Чувство юмора часто изменяло Коржавину, и было странно замечать это в человеке, когда-то написавшем строчки: «Какая сука разбудила Ленина? Кому мешало, что ребёнок спит?»
Бывали на симпозиумах и другие светила: Вячеслав Иванов, Фазиль Искандер, Лев Лосев, Михаил Эпштейн, Александр Эткинд. Так как автомобиль у нас был большой, мы могли часто подвозить в Норвич друзей. И сколько чудесных дискуссий и смеха отзвенело в уютной кабине нашего «сайтейшена», а потом — «мёркури сэйбела»! В роли пассажиров здесь побывали Серманы и Вайли, писательницы Ирина Муравьёва и Ольга Исаева, поэты Владимир Гандельсман и Ирина Машинская, критики-литературоведы Лиля Панн и Ирина Служевская, переводчица Белла Мизрахи и много, много других.

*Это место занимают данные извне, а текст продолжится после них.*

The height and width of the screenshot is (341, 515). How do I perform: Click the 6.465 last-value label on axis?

Однажды ехали вместе с БОРИСОМ ПАРАМОНОВЫМ и его женой Таней. Пять часов мы с Борисом самозабвенно плавали в океанах мировой философии и литературы. Лишь на подъезде к Норвичу снизошли до бытовых мелочей прожитой жизни: кто где рос, где учился. И тут с изумлением выяснили, что целый год мы проучились в одном и том же 4 «А» классе 203-й школы Дзержинского района, бывшей Анненшуле, рядом с кинотеатром «Спартак».

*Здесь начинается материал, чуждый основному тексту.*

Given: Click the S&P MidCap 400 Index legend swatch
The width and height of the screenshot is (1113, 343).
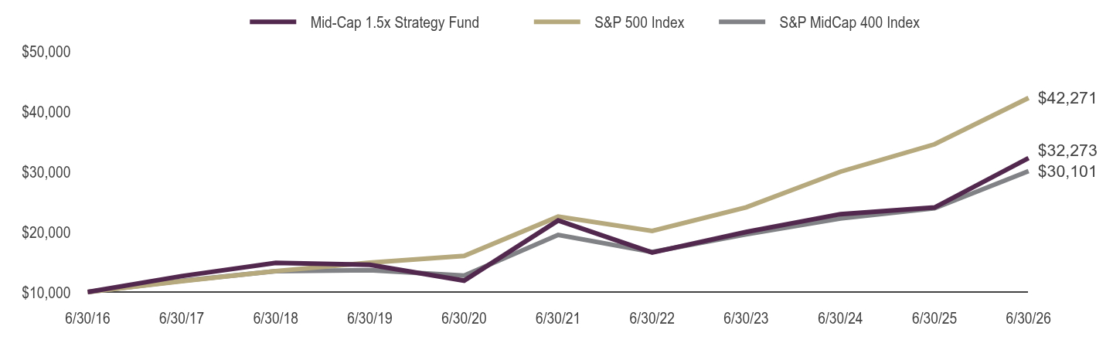Looking at the screenshot, I should [742, 22].
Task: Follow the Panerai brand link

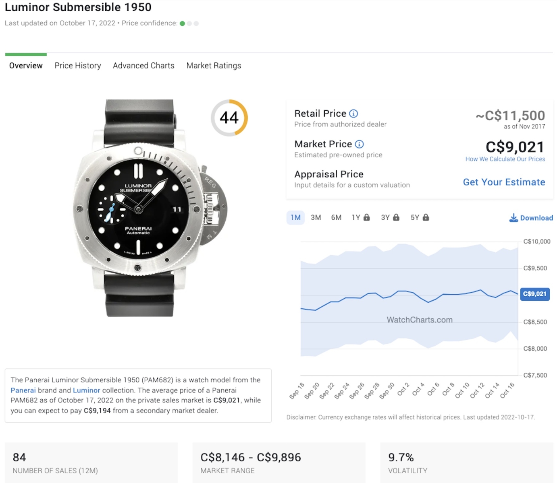Action: click(x=23, y=390)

— Как?! — не мог успокоиться Парамонов. — Вы знали Борьку Австрейха, Гарьку Шикторова, Котьку Бравого, Лёньку Эйдлина, Борьку Барласова? Да ведь это были мои лучшие приятели.
— И мои тоже!
Сомнений быть не могло: вернувшись домой, я отыскал групповую фотографию 4 «А» — мы стоим там с Борисом в одном ряду, между нами только Леонид Слуцкер.
Парамонов всё горячился по поводу обнаружившегося совпадения. Но вдруг помрачнел и сказал с укором:
— Нет, Игорь, я всё же не понимаю: как вы могли меня не запомнить.

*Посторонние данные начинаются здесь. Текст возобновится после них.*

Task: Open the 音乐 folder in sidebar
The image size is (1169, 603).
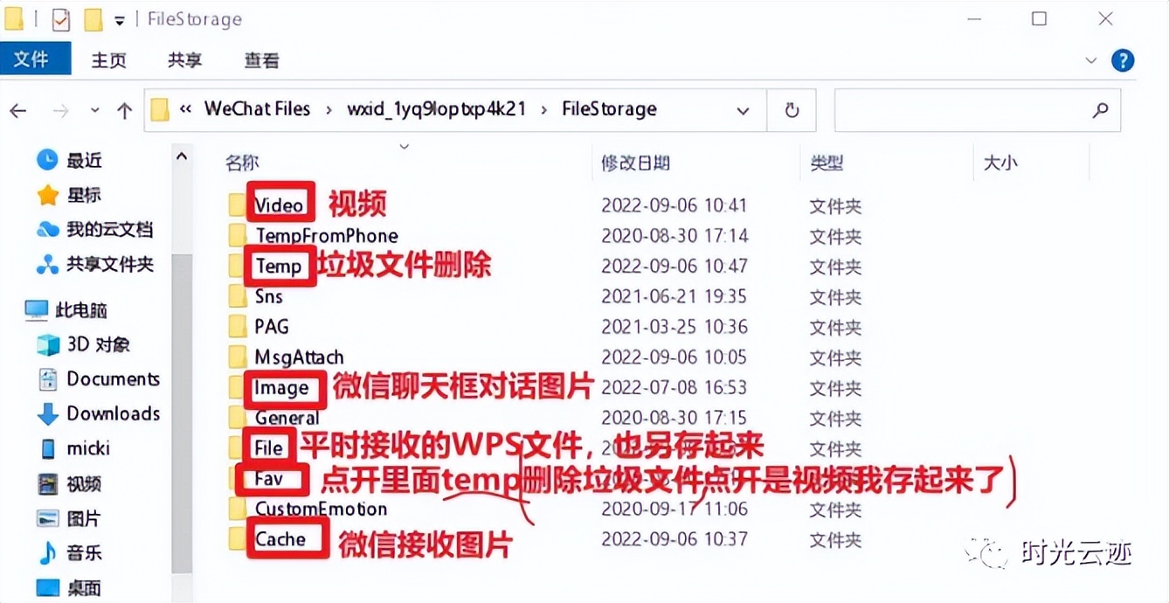Action: (83, 552)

Мы как раз съехали с шоссе и проезжали мимо странного сооружения: крутой отросток дороги, задранный вверх и обрывающийся в небо. В своё время мне объяснили, что это предназначено для грузовиков, у которых — не дай Бог! — на горной дороге отказали бы тормоза. Будто несущийся под уклон грузовик мог бы съехать с шоссе, сманеврировать к этой спасительной горке, взлетев на неё, погасить скорость и тихо скатиться обратно в неподвижность. Этот трамплин в небеса каждый раз поражал меня как символ страстной и бесплодной погони американцев за тотальной безопасностью. От всех несчастных случайностей человек должен был иметь заготовленную защиту, страховку, подстеленную охапку сена для любого падения. А Парамонов всё повторял с неподражаемой грустью:
— Как вы могли меня не запомнить...
Нет, я не стал спрашивать его, как он мог не запомнить меня. Я только сказал:
— Борис, какая чудесная эпитафия на могилу каждого из нас. КАК ВЫ МОГЛИ МЕНЯ НЕ ЗАПОМНИТЬ! Если вы не возьмёте её для себя, я краду её у вас — хорошо?
NB: Планета Земля интересна для исследователя тем, что на ней он может обнаружить около шести миллиардов центров мироздания.